Is cpppppp7/fluxa-x402-payment safe?

The fluxa-cli.bundle.js exposes a 'payout' subcommand (cmdPayout) that transfers USDC to any --to address supplied as an argument. This command is absent from SKILL.md's documentation, meaning users and reviewers may not be aware it exists. Any agent with shell access could be manipulated via prompt injection from external content to invoke this command and send funds to an attacker-controlled wallet.

fluxa-cli.bundle.js is a minified/bundled artifact with no corresponding TypeScript source in the repository. Reviewers cannot verify the bundle faithfully implements what the skill claims, nor rule out additional hidden functionality (e.g., telemetry, environment variable harvesting, or conditional behavior triggered by server responses).

Every mandate description (which may contain task context), payment payload (resource URL, amount, payTo address), and JWT credential is sent to walletapi.fluxapay.xyz. The operator of this service has full visibility into what the agent is paying for, on whose behalf, and how much. The API base URLs can be overridden via environment variables, making this trust boundary fluid.

initialize-agent-id.md instructs the agent to generate its own registration parameters (email, agent_name, client_info) without user input: 'Generate these parameters yourself to represent your real information. Do not ask the user to fill them in.' This creates a FluxA account server-side tied to the user's payment infrastructure, using an identity the user never reviewed or approved.

The skill's explicit goal is enabling agents to 'perform paid actions without human intervention.' Combined with mandate amounts configurable to any value and x402 payment signing for any presented payload, an agent using this skill while browsing attacker-controlled content could be socially engineered into authorizing payments to malicious endpoints or over-budgeting mandates.
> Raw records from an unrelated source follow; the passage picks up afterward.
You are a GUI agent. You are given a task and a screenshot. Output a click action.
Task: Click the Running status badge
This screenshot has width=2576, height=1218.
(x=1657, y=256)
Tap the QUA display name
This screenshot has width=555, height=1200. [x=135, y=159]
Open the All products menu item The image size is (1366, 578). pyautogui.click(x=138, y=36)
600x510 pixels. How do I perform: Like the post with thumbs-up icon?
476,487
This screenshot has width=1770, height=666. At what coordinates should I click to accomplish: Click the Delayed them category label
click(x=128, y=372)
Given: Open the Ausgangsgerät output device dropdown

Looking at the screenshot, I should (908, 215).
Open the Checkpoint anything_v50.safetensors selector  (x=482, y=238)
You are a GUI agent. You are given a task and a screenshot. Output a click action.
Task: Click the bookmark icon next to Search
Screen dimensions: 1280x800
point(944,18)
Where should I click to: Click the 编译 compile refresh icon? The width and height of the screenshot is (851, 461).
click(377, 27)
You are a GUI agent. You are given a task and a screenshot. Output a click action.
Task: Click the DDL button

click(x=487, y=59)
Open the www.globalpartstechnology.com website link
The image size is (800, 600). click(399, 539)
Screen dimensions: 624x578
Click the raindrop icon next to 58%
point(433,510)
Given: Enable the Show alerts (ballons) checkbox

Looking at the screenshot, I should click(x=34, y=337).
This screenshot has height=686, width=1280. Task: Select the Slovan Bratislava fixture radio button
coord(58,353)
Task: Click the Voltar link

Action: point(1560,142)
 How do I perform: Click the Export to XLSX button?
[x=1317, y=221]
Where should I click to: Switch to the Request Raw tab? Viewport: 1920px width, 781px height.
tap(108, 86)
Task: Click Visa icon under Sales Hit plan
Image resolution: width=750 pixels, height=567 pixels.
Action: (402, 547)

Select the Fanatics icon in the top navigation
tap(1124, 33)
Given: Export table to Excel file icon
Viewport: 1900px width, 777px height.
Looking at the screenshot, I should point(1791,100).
An empty HTML comment <!-- --> appears immediately after the Step 1 header in SKILL.md, before the bash code block. While confirmed empty, this placement at a semantically significant location (instruction boundary) is unusual and could be used in modified versions of the skill to inject hidden instructions invisible to users reading rendered markdown.

A sophisticated attacker who can inject content into the agent's context could chain: (1) mandate-create with a large limit amount, (2) payout --to --amount . The mandate provides authorization, and the payout executes the transfer. Neither step in isolation is blocked; the risk is in their composition.

The agent's JWT token and auth credentials (agent_id, token) are written in plaintext to ~/.fluxa-ai-wallet-mcp/config.json. Any process with read access to the user's home directory (including other skills) can read these credentials and use them to authorize payments.

Filesystem monitoring shows .env, .ssh/id_rsa, .aws/credentials, .npmrc, .docker/config.json, and GCP credentials were opened at both pre-install (1771934668) and post-install (1771934685) timestamps. Cross-correlation with the audit harness's own scanning pattern and the '✅ All canary files intact' report indicate these were monitoring-system baseline sweeps, not the skill. However, the pattern warrants logging.

AGENT_ID_API, WALLET_API, and WALLET_APP can be overridden via environment variables. In a compromised environment or with a malicious .env loaded by a prior skill, all FluxA API traffic could be redirected to an attacker-controlled server that serves fraudulent payment responses.